• **DESCRIPTION OF THE TASK**
Whatever the listing holds, output it without alteration.

• **EXERCISE DATA**
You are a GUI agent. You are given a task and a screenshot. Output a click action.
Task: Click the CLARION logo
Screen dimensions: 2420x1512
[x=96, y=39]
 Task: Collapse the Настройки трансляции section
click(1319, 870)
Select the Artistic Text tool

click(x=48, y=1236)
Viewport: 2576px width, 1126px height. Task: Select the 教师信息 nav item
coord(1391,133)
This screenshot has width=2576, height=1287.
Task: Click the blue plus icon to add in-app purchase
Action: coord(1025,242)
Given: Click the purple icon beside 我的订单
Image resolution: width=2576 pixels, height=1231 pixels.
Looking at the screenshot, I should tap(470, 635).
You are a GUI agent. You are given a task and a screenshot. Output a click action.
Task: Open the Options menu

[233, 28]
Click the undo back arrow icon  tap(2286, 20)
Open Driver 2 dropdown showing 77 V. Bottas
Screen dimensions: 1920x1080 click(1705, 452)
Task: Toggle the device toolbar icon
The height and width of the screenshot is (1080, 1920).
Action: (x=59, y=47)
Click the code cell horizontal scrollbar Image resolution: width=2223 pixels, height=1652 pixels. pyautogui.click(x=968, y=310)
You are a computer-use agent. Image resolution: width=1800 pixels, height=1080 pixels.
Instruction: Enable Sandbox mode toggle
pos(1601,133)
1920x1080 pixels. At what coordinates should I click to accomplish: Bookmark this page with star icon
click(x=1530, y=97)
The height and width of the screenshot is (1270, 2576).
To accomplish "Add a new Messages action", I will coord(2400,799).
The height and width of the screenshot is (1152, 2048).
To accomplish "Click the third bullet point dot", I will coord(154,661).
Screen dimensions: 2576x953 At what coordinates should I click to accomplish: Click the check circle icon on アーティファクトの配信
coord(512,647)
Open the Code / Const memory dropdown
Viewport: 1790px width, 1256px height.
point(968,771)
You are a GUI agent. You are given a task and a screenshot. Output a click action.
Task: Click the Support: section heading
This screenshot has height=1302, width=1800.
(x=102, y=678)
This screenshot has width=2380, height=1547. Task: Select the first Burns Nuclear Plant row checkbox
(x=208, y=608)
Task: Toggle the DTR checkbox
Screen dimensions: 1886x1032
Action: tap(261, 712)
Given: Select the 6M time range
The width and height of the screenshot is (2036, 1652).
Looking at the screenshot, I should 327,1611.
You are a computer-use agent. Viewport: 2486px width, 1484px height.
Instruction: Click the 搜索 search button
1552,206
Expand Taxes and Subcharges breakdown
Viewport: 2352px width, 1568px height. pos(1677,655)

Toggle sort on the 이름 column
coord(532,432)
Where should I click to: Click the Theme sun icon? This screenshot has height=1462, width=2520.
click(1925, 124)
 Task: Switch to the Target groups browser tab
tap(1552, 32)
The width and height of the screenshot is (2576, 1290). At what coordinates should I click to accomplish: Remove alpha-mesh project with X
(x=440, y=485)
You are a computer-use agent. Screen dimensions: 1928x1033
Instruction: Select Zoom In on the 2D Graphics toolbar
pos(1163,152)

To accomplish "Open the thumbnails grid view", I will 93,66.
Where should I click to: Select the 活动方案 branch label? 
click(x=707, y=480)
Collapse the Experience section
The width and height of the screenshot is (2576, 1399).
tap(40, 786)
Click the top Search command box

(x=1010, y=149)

• **RESULT OF THIS EXERCISE**
You are a GUI agent. You are given a task and a screenshot. Output a click action.
Task: Click the CLARION logo
Screen dimensions: 2420x1512
[x=96, y=39]
 Task: Collapse the Настройки трансляции section
click(1319, 870)
Select the Artistic Text tool

click(x=48, y=1236)
Viewport: 2576px width, 1126px height. Task: Select the 教师信息 nav item
coord(1391,133)
This screenshot has width=2576, height=1287.
Task: Click the blue plus icon to add in-app purchase
Action: coord(1025,242)
Given: Click the purple icon beside 我的订单
Image resolution: width=2576 pixels, height=1231 pixels.
Looking at the screenshot, I should tap(470, 635).
You are a GUI agent. You are given a task and a screenshot. Output a click action.
Task: Open the Options menu

[233, 28]
Click the undo back arrow icon  tap(2286, 20)
Open Driver 2 dropdown showing 77 V. Bottas
Screen dimensions: 1920x1080 click(1705, 452)
Task: Toggle the device toolbar icon
The height and width of the screenshot is (1080, 1920).
Action: (x=59, y=47)
Click the code cell horizontal scrollbar Image resolution: width=2223 pixels, height=1652 pixels. pyautogui.click(x=968, y=310)
You are a computer-use agent. Image resolution: width=1800 pixels, height=1080 pixels.
Instruction: Enable Sandbox mode toggle
pos(1601,133)
1920x1080 pixels. At what coordinates should I click to accomplish: Bookmark this page with star icon
click(x=1530, y=97)
The height and width of the screenshot is (1270, 2576).
To accomplish "Add a new Messages action", I will coord(2400,799).
The height and width of the screenshot is (1152, 2048).
To accomplish "Click the third bullet point dot", I will coord(154,661).
Screen dimensions: 2576x953 At what coordinates should I click to accomplish: Click the check circle icon on アーティファクトの配信
coord(512,647)
Open the Code / Const memory dropdown
Viewport: 1790px width, 1256px height.
point(968,771)
You are a GUI agent. You are given a task and a screenshot. Output a click action.
Task: Click the Support: section heading
This screenshot has height=1302, width=1800.
(x=102, y=678)
This screenshot has width=2380, height=1547. Task: Select the first Burns Nuclear Plant row checkbox
(x=208, y=608)
Task: Toggle the DTR checkbox
Screen dimensions: 1886x1032
Action: tap(261, 712)
Given: Select the 6M time range
The width and height of the screenshot is (2036, 1652).
Looking at the screenshot, I should 327,1611.
You are a computer-use agent. Viewport: 2486px width, 1484px height.
Instruction: Click the 搜索 search button
1552,206
Expand Taxes and Subcharges breakdown
Viewport: 2352px width, 1568px height. pos(1677,655)

Toggle sort on the 이름 column
coord(532,432)
Where should I click to: Click the Theme sun icon? This screenshot has height=1462, width=2520.
click(1925, 124)
 Task: Switch to the Target groups browser tab
tap(1552, 32)
The width and height of the screenshot is (2576, 1290). At what coordinates should I click to accomplish: Remove alpha-mesh project with X
(x=440, y=485)
You are a computer-use agent. Screen dimensions: 1928x1033
Instruction: Select Zoom In on the 2D Graphics toolbar
pos(1163,152)

To accomplish "Open the thumbnails grid view", I will 93,66.
Where should I click to: Select the 活动方案 branch label? 
click(x=707, y=480)
Collapse the Experience section
The width and height of the screenshot is (2576, 1399).
tap(40, 786)
Click the top Search command box

(x=1010, y=149)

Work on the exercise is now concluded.